Rewrite the rows in the stretch from the line containing "This screenshot has width=758, height=232." through the line containing "Action: [40, 361]", replacing "checkmark" with "checkbox" and leaving everything else unchanged.
┄┄┄┄┄┄┄┄┄┄┄┄┄┄┄┄┄┄┄┄
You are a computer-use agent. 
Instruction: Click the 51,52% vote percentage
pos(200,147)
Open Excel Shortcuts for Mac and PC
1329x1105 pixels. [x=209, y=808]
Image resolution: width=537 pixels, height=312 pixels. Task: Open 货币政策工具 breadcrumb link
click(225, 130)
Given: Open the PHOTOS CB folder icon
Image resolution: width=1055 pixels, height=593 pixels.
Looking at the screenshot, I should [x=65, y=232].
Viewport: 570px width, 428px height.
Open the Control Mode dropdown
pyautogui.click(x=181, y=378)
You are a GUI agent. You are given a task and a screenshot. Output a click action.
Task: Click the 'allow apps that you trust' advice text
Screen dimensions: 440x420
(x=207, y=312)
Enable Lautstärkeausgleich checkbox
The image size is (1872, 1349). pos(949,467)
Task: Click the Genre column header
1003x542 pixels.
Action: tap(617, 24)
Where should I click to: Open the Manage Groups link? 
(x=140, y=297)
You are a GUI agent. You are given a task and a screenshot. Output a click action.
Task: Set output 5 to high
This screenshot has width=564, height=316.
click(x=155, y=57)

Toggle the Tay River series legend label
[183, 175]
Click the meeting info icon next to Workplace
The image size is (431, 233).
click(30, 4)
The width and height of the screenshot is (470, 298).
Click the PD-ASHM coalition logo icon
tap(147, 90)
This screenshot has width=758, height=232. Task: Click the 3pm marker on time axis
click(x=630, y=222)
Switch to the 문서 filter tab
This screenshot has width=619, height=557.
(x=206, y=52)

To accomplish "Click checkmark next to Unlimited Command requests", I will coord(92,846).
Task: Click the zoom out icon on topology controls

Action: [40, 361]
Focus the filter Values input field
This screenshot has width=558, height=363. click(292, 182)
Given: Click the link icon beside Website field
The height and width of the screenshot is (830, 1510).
┄┄┄┄┄┄┄┄┄┄┄┄┄┄┄┄┄┄┄┄
◆ SOLUTION BELOW
This screenshot has width=758, height=232. Task: Click the 3pm marker on time axis
click(x=630, y=222)
Switch to the 문서 filter tab
This screenshot has width=619, height=557.
(x=206, y=52)

To accomplish "Click checkbox next to Unlimited Command requests", I will coord(92,846).
Task: Click the zoom out icon on topology controls

Action: [40, 361]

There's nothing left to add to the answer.